The results of those efforts are clear for all to see. Unemployment has been above 8 percent for 43 straight months. Growth is an anemic 1.5 percent, the slowest recovery since the Great Depression. The Federal debt is a stratospheric $16 trillion. A full 15 percent of Americans are now on food stamps. The Census Bureau said just yesterday that household incomes have declined every year of the Obama administration, and one out of six Americans is living in poverty. And the labor participation rate--the percentage of those who can work who are actually working--is at its lowest point in decades.
If we count people who have given up looking for work, unemployment is above 11 percent, not the 8 percent we read about. These are the grim realities of the Obama economy. And make no mistake, the framework for it was laid in 2009 and 2010.
So, yes, President Obama and Governor Romney have different philosophies on how to lead America back to prosperity. But the biggest difference is this: One of them has had 4 years to implement his vision, and it should be obvious to everyone it has been a total failure. It has failed to lift us out of a jobs crisis. It has helped prevent the type of recovery we all know is entirely possible. Yet all we get from the President or from Democrats in Congress is feel-good rhetoric, attacks on Republicans who are actually working to solve our problems, and political show votes that are deliberately designed to fail.
Blame the other guy and maybe people will not notice your own refusal to lead or the implications of your own vision. Because, make no mistake, in order to fund the government this President wants, there would be no choice but to go after the very middle class he claims to be fighting for.
That is the dirty little secret behind the President's vision for America. That is the math he didn't mention in Charlotte, and that is the real story about what has been going on around here for 2 long years. The President and Democrats in Congress laid the foundation for the economy we are in right now. They were so sure it would work that the President said if it didn't, he wouldn't deserve reelection. Well, it didn't.

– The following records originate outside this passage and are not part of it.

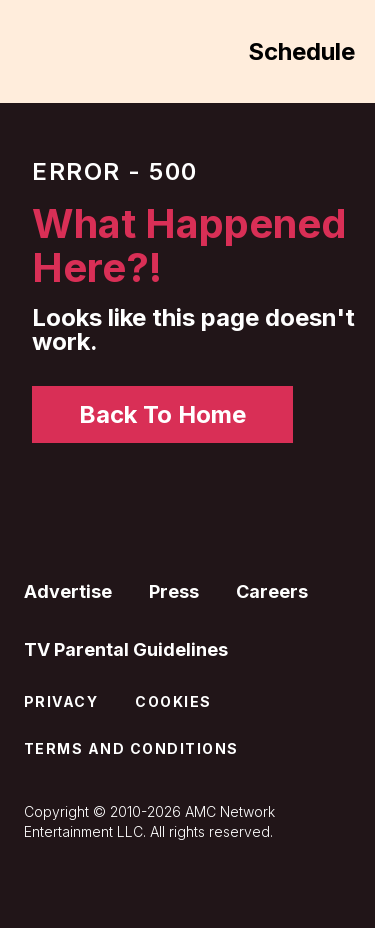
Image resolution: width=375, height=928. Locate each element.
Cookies (173, 701)
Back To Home (162, 414)
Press (174, 591)
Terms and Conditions (131, 748)
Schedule (301, 51)
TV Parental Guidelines (126, 649)
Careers (272, 591)
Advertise (68, 591)
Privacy (61, 701)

So for the last 2 years Republicans in Congress have done everything we could to convince the President to go in a different direction, to change course. He didn't. He doubled down on the same failed policies, and when he wasn't able to get them through Congress, he blamed Republicans for the consequences. Well, blaming us for the results of his policies is almost as ridiculous as concluding that the vision behind them will be any more successful over the next 4 years than it has been over the last 4 years.
It is time for Democrats, from the President on down, to stop blaming others and to start leading. Our problems are too serious and our challenge is too urgent to wait another day to act.